Supplied data:
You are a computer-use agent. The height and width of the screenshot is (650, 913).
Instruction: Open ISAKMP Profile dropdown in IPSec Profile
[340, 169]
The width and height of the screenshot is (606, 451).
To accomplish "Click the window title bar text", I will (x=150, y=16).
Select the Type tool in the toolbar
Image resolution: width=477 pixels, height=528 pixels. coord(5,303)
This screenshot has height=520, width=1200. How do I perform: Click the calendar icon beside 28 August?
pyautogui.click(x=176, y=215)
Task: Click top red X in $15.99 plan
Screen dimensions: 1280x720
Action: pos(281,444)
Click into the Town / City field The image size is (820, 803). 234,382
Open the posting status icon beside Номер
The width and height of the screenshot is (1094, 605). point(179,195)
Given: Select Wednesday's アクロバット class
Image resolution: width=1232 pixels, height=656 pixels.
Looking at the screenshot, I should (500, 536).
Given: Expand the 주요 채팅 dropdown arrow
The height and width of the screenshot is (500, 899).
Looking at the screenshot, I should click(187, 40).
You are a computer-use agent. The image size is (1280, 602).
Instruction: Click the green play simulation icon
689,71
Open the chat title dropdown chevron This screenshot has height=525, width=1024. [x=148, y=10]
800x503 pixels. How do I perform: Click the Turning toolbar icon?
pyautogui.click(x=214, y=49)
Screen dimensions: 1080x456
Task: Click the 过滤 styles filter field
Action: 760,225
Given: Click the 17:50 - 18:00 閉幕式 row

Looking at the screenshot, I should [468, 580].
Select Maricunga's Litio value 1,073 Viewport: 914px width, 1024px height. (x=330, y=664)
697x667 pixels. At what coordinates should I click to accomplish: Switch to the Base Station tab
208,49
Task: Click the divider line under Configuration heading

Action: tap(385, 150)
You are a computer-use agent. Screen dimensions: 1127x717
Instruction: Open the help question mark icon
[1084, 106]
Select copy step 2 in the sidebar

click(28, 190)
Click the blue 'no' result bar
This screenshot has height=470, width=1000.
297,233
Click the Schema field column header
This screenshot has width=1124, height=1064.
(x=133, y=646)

Task brief:
Reproduce all the data word for word.

Task result:
You are a computer-use agent. The height and width of the screenshot is (650, 913).
Instruction: Open ISAKMP Profile dropdown in IPSec Profile
[340, 169]
The width and height of the screenshot is (606, 451).
To accomplish "Click the window title bar text", I will (x=150, y=16).
Select the Type tool in the toolbar
Image resolution: width=477 pixels, height=528 pixels. coord(5,303)
This screenshot has height=520, width=1200. How do I perform: Click the calendar icon beside 28 August?
pyautogui.click(x=176, y=215)
Task: Click top red X in $15.99 plan
Screen dimensions: 1280x720
Action: pos(281,444)
Click into the Town / City field The image size is (820, 803). 234,382
Open the posting status icon beside Номер
The width and height of the screenshot is (1094, 605). point(179,195)
Given: Select Wednesday's アクロバット class
Image resolution: width=1232 pixels, height=656 pixels.
Looking at the screenshot, I should (500, 536).
Given: Expand the 주요 채팅 dropdown arrow
The height and width of the screenshot is (500, 899).
Looking at the screenshot, I should click(187, 40).
You are a computer-use agent. The image size is (1280, 602).
Instruction: Click the green play simulation icon
689,71
Open the chat title dropdown chevron This screenshot has height=525, width=1024. [x=148, y=10]
800x503 pixels. How do I perform: Click the Turning toolbar icon?
pyautogui.click(x=214, y=49)
Screen dimensions: 1080x456
Task: Click the 过滤 styles filter field
Action: 760,225
Given: Click the 17:50 - 18:00 閉幕式 row

Looking at the screenshot, I should [468, 580].
Select Maricunga's Litio value 1,073 Viewport: 914px width, 1024px height. (x=330, y=664)
697x667 pixels. At what coordinates should I click to accomplish: Switch to the Base Station tab
208,49
Task: Click the divider line under Configuration heading

Action: tap(385, 150)
You are a computer-use agent. Screen dimensions: 1127x717
Instruction: Open the help question mark icon
[1084, 106]
Select copy step 2 in the sidebar

click(28, 190)
Click the blue 'no' result bar
This screenshot has height=470, width=1000.
297,233
Click the Schema field column header
This screenshot has width=1124, height=1064.
(x=133, y=646)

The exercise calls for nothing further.